Alla fine del XIX secolo, il pietroburghese Nikolaj Verbin annotò una cosa curiosa sul suo diario. Mentre camminava per Smolenskoe in un giorno nuvoloso d’autunno, d’improvviso s’imbatté in un uomo vestito con gli abiti dell’ordine di Malta. Nikolaj fece un inchino allo straniero, come segno di rispetto, ma in un battito di ciglia, l’uomo scomparve come era apparso. Allo stesso tempo, Nikolaj notò una ragazza che camminava con una bambola di porcellana tra le mani in un viottolo vicino. Ma quando cercò di seguirla, scomparve, e al suo posto vide una tomba, su cui poggiava la piccola bambola di porcellana, esattamente dove erano le sue mani un attimo prima…
Oggi molte persone di San Pietroburgo sussurrano leggende su Smolenskoe. Dicono che se hai una decisione difficile da prendere, devi andare a fare una passeggiata intorno al cimitero, e i fantasmi dei professori e degli accademici sepolti ti consiglieranno.
Il masso sul fondo della Neva
Fino al 1875 il Ponte Litejnij nel centro di San Pietroburgo era un ponte galleggiante, ma poi fu deciso di costruirne uno permanente in muratura. Non era comunque un compito facile, perché in questo punto la Neva è al massimo della sua profondità (24 metri) ed era difficile costruire fondamenta solide nel sabbioso letto del fiume. Gli ingegneri utilizzarono speciali “fondazioni pneumatiche”, dei cassoni idraulici a tenuta stagna che permettono di lavorare in profondità. Inaspettatamente, scoprirono una barca affondata con un masso gigantesco a bordo. Quando calarono il primo cassone, questo andò a sbattere contro il macigno, e dopo un mese l’intero cassone di lavoro si allagò. Dopo un altro mese, nel settembre del 1876, una grande quantità di terreno fangoso ruppe un altro cassone e lo inondò, uccidendo cinque persone. Un anno dopo, un altro cassone esplose, uccidendo immediatamente nove persone e facendone annegare altre venti sotto una montagna di acqua e terreno. Nel 1879 la costruzione del ponte Litejnij fu completata, ma ormai il ponte aveva acquisito una cattiva reputazione. I cittadini credevano che il masso sul fondo della Neva avesse proprietà magiche che, se disturbato, avrebbe chiesto altri sacrifici umani.

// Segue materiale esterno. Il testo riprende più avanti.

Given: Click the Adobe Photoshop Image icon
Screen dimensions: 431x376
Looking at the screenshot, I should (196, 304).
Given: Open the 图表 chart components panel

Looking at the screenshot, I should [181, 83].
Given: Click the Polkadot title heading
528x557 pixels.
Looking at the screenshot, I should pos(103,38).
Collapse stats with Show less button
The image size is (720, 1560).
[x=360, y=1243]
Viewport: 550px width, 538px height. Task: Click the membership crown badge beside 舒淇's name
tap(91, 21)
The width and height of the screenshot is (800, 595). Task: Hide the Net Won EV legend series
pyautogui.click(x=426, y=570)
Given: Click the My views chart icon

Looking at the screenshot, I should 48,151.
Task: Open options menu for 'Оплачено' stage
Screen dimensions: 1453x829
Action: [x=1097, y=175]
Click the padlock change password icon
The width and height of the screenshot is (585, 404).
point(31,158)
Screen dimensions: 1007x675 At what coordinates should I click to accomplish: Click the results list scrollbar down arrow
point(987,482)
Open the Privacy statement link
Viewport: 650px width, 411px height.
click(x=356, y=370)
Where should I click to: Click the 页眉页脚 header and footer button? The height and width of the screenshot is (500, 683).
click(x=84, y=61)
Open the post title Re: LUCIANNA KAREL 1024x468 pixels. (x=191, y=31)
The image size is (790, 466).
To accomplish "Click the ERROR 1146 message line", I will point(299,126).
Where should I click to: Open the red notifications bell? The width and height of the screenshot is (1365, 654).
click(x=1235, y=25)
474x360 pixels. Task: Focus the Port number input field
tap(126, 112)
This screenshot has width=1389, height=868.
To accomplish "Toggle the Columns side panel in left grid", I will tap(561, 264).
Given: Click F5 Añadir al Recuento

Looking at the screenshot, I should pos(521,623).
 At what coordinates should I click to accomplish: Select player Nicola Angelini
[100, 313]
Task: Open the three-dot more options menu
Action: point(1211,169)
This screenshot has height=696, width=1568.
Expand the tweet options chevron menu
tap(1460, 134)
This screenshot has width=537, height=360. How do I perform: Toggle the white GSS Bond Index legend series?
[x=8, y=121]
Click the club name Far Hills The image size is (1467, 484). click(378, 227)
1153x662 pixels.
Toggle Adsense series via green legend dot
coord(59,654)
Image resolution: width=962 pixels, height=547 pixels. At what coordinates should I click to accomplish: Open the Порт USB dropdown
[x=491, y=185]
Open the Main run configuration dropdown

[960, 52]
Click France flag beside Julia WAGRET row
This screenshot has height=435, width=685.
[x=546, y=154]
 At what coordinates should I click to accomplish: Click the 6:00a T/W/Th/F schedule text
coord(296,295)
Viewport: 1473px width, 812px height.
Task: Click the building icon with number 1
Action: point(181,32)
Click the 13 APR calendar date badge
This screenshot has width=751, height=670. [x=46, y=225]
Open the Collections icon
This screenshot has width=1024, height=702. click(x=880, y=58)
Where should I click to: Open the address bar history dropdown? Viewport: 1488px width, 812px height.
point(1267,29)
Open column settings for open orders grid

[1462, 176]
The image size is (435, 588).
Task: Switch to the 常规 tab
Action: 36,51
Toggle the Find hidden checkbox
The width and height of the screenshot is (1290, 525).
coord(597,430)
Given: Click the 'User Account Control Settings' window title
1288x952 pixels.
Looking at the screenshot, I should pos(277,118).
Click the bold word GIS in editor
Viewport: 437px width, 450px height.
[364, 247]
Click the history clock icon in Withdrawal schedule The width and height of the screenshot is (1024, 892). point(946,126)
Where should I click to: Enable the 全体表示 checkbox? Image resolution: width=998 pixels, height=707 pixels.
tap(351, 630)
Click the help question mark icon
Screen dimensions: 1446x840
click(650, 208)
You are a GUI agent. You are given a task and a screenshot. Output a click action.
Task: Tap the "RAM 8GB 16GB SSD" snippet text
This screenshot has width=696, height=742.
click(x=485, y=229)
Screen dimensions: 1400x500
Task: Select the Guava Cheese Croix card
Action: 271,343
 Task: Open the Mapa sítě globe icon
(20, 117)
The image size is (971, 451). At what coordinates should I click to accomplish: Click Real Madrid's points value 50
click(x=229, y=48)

Il monaco che praticava la magia nera
A San Pietroburgo ci sono molti cimiteri famosi e ancor più storie e leggende sul loro conto. Si narra che negli anni Settanta del Novecento il monaco Prokopij vivesse vicino al cimitero di Nikolskoe. L’uomo era conosciuto per praticare stregoneria e magia nera. Un giorno, gli apparve il diavolo e gli offrì un patto: la sua anima in cambio dell’immortalità. Seguendo i termini del loro accordo, nella notte di Pasqua, il monaco attirò una giovane ragazza nel cimitero. La legò a una croce, le strappò gli occhi, le tagliò la lingua e riempì un calice sacro con il suo sangue. A quel punto gli restava solo da maledire Dio 666 volte e bere la tazza di sangue prima dell’alba. Ma il monaco non fece in tempo, e quando i primi raggi del sole brillarono in cielo, cadde morto per terra. Dei testimoni giurarono che la gamba destra del cadavere si fosse trasformata in un gatto, e da allora i visitatori del cimitero hanno iniziato a vedere spesso un enorme gatto nero con pelo grigio sul mento.